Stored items
********************
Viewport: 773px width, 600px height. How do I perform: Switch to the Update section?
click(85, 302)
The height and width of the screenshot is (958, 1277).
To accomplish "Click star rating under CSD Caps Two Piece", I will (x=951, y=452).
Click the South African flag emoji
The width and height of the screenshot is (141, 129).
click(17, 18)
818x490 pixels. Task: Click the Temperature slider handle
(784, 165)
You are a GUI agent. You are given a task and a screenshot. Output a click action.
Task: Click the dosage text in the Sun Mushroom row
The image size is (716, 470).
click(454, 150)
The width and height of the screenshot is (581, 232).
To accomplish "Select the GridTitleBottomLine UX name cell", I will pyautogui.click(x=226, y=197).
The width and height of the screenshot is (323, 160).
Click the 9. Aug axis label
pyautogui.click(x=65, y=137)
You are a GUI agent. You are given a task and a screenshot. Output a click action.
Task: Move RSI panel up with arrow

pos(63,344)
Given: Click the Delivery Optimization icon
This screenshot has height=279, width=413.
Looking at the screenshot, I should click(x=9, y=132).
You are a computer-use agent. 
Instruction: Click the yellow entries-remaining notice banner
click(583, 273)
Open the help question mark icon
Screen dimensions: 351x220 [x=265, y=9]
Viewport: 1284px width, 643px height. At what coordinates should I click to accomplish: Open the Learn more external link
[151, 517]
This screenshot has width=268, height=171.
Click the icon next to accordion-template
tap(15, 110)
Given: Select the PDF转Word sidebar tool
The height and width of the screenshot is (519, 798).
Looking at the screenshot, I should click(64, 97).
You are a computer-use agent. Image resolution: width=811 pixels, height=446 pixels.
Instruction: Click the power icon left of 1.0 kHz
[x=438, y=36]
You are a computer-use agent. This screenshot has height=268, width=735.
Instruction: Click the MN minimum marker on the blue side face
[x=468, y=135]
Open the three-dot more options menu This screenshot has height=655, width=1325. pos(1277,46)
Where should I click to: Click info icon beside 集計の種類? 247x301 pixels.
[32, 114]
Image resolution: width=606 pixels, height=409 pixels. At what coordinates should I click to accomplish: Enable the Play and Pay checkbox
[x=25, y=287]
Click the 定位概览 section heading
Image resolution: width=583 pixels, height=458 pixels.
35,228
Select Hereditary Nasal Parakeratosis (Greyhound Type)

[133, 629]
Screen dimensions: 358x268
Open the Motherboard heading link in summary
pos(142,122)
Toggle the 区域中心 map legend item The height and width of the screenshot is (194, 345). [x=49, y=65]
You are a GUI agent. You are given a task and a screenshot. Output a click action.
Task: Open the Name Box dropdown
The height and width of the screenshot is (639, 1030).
********************
THE PROBLEM: Please reproduce, exactly as they appear above, the lines from the line containing "Image resolution: width=606" up to and including the line containing "Task: Open the Name Box dropdown".

RESPONSE TO THIS EXERCISE:
Image resolution: width=606 pixels, height=409 pixels. At what coordinates should I click to accomplish: Enable the Play and Pay checkbox
[x=25, y=287]
Click the 定位概览 section heading
Image resolution: width=583 pixels, height=458 pixels.
35,228
Select Hereditary Nasal Parakeratosis (Greyhound Type)

[133, 629]
Screen dimensions: 358x268
Open the Motherboard heading link in summary
pos(142,122)
Toggle the 区域中心 map legend item The height and width of the screenshot is (194, 345). [x=49, y=65]
You are a GUI agent. You are given a task and a screenshot. Output a click action.
Task: Open the Name Box dropdown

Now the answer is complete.